-- BEGIN QUOTED PASSAGE --

4. Update the postgresql CR for recovery
Modify k8s/infrastructure/auth/authentik/database.yaml to temporarily use 1 replica for bootstrap:
apiVersion: "acid.zalan.do/v1"
kind: postgresql
metadata:
name: authentik-postgresql
namespace: auth
labels:
recurring-job.longhorn.io/source: enabled
recurring-job-group.longhorn.io/gfs: enabled
spec:
teamId: "auth"
volume:
size: 20Gi
numberOfInstances: 1 # Changed from 2 to 1 for recovery
users:
authentik_user:
- superuser
- createdb
databases:
authentik: authentik_user
enableLogicalBackup: false
postgresql:
version: "17"
enableConnectionPooler: false
resources:
requests:
cpu: 200m
memory: 512Mi
limits:
cpu: 1000m
memory: 1Gi
Apply the CR:
export KUBECONFIG=/home/develop/homelab/config
kubectl apply -f k8s/infrastructure/auth/authentik/database.yaml
5. Monitor Patroni bootstrap
Watch the pod logs to confirm Patroni discovers existing PGDATA and bootstraps:
export KUBECONFIG=/home/develop/homelab/config
kubectl logs -n auth authentik-postgresql-0 -f
Expected log messages:
- Patroni should detect existing PGDATA
- Bootstrap from existing data directory
- Leader election occurs
- Cluster becomes healthy
Check Patroni cluster status:
export KUBECONFIG=/home/develop/homelab/config
kubectl exec -n auth authentik-postgresql-0 -- patronictl list
Expected output:
+ Cluster: authentik-postgresql (7511307886480003131) -------+----+-----------+
| Member | Host | Role | State | TL | Lag in MB |
+------------------------+--------------+--------+----------+----+-----------+
| authentik-postgresql-0 | 10.244.x.x | Leader | running | X | |
+------------------------+--------------+--------+----------+----+-----------+
6. Verify database contents
Once the cluster is running, verify data integrity:
export KUBECONFIG=/home/develop/homelab/config
kubectl port-forward -n auth svc/authentik-postgresql 5432:5432 &
# Connect and verify
psql -h localhost -p 5432 -U authentik_user -d authentik -c '\dt'
psql -h localhost -p 5432 -U authentik_user -d authentik -c 'SELECT COUNT(*) FROM authentik_core_user;'
7. Scale back to 2 replicas (optional)
After confirming the leader is healthy, scale back to 2 replicas:
# Edit database.yaml and change numberOfInstances back to 2
kubectl apply -f k8s/infrastructure/auth/authentik/database.yaml
The second replica will initialize from the leader using pg_basebackup.

-- END QUOTED PASSAGE --

GIVEN REQUEST 1: Reproduce the rows unchanged, starting with the row that contains "This screenshot has height=561, width=410." and ending with the row that contains "click(264, 453)", with both of those rows included.

-- BEGIN EXTRACTED MATERIAL --

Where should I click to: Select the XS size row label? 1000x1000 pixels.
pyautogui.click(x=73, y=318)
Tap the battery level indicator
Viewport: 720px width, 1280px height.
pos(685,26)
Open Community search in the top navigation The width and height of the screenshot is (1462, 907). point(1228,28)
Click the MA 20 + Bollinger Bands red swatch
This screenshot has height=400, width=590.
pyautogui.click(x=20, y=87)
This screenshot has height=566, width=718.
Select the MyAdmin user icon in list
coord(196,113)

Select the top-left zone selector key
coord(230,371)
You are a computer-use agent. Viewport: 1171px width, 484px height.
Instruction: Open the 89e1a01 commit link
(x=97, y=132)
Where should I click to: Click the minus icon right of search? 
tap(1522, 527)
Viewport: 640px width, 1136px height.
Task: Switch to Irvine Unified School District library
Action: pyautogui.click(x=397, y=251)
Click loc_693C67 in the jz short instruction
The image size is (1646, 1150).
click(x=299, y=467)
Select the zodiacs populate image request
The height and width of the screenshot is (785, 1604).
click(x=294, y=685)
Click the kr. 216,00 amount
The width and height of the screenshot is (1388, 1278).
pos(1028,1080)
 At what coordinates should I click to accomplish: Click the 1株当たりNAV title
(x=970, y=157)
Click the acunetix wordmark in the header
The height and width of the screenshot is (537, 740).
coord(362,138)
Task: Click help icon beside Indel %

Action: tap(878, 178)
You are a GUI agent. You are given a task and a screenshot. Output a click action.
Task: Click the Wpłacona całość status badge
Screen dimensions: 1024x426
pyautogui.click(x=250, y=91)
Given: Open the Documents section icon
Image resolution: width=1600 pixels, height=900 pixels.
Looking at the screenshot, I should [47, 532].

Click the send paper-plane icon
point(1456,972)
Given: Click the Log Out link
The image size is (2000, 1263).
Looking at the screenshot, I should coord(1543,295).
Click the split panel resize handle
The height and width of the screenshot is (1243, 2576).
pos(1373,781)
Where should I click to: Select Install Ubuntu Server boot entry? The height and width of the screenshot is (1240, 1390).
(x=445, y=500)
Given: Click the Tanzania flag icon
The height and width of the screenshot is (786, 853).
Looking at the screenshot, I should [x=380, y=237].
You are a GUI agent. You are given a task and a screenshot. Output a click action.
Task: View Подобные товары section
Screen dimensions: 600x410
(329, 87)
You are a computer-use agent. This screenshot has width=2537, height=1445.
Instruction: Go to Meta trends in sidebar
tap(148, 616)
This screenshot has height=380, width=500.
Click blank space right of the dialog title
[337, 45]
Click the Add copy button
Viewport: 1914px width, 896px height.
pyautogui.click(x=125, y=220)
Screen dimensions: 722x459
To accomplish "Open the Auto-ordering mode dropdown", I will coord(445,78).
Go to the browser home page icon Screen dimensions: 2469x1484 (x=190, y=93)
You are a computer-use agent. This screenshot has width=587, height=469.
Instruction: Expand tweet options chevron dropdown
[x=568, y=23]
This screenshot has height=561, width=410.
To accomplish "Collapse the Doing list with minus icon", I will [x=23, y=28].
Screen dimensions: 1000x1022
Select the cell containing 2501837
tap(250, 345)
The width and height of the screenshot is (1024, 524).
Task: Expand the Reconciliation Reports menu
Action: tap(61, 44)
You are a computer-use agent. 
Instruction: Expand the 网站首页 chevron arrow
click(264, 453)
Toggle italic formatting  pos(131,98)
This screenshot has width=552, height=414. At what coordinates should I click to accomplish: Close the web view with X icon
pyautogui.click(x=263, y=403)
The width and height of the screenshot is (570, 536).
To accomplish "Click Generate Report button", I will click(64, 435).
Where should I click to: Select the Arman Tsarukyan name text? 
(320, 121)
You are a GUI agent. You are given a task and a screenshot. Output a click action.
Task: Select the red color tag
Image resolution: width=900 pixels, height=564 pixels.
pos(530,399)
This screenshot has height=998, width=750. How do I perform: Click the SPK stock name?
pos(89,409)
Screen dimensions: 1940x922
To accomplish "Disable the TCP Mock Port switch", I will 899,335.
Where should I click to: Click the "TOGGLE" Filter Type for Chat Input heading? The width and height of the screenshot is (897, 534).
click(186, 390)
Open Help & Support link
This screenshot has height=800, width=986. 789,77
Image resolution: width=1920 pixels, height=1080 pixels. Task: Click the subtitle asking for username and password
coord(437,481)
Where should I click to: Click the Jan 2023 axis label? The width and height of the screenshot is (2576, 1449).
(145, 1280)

-- END EXTRACTED MATERIAL --

GIVEN REQUEST 2: According to the Patroni recovery guide, how does the second replica initialize after scaling back to 2 replicas?

FULL SOLUTION 1:
This screenshot has height=561, width=410.
To accomplish "Collapse the Doing list with minus icon", I will [x=23, y=28].
Screen dimensions: 1000x1022
Select the cell containing 2501837
tap(250, 345)
The width and height of the screenshot is (1024, 524).
Task: Expand the Reconciliation Reports menu
Action: tap(61, 44)
You are a computer-use agent. 
Instruction: Expand the 网站首页 chevron arrow
click(264, 453)

FULL SOLUTION 2: It initializes from the leader using pg_basebackup.